Invariably, comparisons are drawn with Spain, which thanks to a rapidly expanding economy has, according to some calculations, recently overtaken Italy in terms of living standards.
However one interprets the economic statistics dividing the two Latin nations, there's no denying that actors such as Penelope Cruz along with compatriot Antonio Banderas are established Hollywood stars, while the director who propelled their careers, Pedro Almodovar, is the embodiment of a lively Spanish film industry whose products have global appeal.
Italians meanwhile, are still looking for a "new" diva in the mode of a Sophia Loren, in the same way as the search is on for male leads of Marcello Mastroianni's calibre.

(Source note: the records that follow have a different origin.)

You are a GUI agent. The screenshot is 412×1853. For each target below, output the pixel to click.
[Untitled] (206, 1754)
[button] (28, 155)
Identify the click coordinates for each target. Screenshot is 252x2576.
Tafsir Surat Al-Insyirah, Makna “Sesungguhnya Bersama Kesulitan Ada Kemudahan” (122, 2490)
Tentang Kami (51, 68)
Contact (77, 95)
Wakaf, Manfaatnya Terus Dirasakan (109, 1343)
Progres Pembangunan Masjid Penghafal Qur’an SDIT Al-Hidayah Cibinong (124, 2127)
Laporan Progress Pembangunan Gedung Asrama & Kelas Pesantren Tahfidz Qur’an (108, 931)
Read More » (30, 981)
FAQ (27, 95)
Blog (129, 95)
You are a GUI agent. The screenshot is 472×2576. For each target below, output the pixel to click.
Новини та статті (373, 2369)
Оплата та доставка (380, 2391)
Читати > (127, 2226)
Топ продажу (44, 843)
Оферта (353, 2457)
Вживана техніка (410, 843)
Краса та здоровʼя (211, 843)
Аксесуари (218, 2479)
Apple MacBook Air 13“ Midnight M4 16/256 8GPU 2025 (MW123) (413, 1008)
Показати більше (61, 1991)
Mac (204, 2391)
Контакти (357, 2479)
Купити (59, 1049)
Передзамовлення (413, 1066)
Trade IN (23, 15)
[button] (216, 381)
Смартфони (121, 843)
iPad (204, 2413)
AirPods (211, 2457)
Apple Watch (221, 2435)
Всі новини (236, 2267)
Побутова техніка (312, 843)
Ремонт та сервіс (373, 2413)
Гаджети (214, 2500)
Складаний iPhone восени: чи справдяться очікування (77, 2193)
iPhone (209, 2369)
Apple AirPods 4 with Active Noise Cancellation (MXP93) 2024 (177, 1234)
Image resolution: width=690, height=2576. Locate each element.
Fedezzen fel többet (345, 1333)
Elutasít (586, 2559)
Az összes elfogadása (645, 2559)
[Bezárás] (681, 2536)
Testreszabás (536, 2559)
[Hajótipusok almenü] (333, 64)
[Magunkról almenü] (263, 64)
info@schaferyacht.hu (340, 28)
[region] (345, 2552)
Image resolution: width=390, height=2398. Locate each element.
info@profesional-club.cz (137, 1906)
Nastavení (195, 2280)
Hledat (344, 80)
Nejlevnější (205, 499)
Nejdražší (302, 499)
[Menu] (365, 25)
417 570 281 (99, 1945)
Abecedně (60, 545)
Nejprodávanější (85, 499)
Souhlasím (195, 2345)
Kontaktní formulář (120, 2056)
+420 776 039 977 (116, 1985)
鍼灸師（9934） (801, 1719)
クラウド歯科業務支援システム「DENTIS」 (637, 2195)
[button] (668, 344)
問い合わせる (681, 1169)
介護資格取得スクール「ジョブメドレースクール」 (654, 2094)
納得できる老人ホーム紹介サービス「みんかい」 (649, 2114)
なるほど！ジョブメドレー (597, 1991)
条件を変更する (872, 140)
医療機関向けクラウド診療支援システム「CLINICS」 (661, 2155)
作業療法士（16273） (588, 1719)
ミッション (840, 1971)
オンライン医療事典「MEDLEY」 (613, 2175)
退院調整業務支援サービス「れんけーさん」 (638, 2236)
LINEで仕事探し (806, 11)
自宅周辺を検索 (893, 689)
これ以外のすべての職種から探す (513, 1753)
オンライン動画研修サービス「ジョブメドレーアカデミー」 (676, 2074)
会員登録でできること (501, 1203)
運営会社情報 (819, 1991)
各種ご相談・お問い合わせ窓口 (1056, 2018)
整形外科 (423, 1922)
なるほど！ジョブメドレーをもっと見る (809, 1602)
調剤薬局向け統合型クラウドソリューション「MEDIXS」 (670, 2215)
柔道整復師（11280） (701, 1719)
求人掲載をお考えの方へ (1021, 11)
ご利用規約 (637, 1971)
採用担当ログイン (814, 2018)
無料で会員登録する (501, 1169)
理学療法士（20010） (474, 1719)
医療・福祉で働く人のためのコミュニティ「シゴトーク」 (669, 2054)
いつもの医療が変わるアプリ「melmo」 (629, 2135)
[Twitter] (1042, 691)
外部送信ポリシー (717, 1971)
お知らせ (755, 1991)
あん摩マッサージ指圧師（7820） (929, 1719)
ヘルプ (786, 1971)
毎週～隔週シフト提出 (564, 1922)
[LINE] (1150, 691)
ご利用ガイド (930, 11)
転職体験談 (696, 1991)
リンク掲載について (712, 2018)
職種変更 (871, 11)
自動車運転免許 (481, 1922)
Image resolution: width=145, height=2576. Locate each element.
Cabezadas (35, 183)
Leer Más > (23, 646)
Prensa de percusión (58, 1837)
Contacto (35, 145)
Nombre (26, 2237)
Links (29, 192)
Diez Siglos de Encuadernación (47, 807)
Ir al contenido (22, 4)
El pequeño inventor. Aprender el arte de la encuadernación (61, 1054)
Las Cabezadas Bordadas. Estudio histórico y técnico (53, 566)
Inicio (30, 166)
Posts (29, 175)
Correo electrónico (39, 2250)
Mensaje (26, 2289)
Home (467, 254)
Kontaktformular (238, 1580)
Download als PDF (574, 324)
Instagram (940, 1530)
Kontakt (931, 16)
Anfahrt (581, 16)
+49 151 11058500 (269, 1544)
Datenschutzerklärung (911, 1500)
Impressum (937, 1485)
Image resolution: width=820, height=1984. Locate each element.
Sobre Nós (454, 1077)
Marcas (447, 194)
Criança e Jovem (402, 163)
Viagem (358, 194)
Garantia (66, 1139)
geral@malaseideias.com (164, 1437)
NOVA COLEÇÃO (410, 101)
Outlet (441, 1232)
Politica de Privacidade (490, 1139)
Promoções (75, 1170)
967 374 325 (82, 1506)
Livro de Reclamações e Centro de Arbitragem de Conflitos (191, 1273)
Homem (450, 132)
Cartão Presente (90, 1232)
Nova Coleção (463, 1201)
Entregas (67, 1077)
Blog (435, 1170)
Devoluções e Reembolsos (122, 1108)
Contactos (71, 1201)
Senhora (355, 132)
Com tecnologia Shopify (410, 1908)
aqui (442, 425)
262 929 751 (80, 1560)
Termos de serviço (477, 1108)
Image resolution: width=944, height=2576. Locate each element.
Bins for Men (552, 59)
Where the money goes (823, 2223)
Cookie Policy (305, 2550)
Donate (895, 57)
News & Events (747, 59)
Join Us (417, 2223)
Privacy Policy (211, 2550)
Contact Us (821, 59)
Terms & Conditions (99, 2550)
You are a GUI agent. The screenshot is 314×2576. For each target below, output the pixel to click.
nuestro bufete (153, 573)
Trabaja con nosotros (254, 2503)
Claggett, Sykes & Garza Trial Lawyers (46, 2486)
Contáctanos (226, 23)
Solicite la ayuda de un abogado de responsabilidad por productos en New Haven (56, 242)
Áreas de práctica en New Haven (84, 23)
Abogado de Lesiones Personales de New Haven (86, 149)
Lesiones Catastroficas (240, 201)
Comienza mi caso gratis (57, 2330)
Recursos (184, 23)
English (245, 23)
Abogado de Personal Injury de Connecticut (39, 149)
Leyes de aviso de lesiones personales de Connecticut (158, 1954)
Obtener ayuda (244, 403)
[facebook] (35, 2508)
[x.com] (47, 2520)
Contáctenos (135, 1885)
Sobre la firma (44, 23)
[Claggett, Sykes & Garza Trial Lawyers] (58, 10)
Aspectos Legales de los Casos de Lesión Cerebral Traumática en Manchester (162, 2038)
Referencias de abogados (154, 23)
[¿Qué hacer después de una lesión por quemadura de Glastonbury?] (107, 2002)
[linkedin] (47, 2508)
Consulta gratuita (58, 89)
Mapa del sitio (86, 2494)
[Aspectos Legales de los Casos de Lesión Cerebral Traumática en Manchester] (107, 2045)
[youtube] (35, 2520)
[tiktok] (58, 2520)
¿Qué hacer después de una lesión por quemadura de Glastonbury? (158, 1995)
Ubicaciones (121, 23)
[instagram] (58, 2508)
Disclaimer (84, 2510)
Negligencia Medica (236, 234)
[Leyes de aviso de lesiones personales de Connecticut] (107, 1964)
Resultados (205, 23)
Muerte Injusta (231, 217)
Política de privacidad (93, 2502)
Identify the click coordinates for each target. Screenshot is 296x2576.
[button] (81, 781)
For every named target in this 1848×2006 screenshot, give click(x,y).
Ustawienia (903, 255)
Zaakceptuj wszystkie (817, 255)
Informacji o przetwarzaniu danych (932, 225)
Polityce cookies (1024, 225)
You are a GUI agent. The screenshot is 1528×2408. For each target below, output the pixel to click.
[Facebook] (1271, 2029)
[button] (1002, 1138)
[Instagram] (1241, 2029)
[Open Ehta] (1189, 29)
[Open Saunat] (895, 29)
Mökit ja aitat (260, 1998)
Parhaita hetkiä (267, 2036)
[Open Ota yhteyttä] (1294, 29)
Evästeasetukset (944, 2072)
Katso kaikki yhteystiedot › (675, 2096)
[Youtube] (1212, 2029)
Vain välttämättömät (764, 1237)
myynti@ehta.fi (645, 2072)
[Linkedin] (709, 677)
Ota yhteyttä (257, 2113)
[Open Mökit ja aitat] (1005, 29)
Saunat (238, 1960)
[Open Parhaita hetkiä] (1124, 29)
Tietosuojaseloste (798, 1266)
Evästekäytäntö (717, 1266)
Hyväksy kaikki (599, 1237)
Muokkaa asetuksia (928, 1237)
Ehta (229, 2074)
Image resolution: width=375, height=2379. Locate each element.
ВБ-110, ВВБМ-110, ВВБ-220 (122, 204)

That's not to say that there are no recognisable Italian figures in cinema.
Springing to mind are slapstick comic, come actor-director Roberto Benigni of Life is Beautiful fame, Nanni Moretti - who stars in Antonello Grimaldi's Chaos Calmo, which is in competition at this years Berlin Film Festival - and in the beauty stakes, Monica Bellucci.
The trouble in Italy is that the present is always compared to the past, which can be a dispiriting exercise when the sheer quality of what was once produced is considered.
Beginning from the 1960s to around the mid-70s Italy made more feature-length films than the US. It now produces around 30 films a year compared to 130 a decade ago. In France - where state subsidies are also 10 times higher - 228 films were produced in 2007.
However, it is not all gloom at the Italian box-office. Ticket sales - which dropped substantially in the 1980s and 1990s - are reportedly up by 13 percent in 2007 over the previous year.
More packed cinemas may trigger a mini-resurgence for the local industry, but according to many critics the problem with contemporary Italian cinema lies in the story telling, one that used to captivate audiences in Italy and elsewhere.
"Today our cinema says nothing," wrote veteran journalist and publisher Eugenio Scalfari in La Repubblica.
"Not because it does not have words or images, but because it's not capable of creating a new narrative language that can elevate it beyond good craftsmanship towards an artistic dignity," said Scalfari.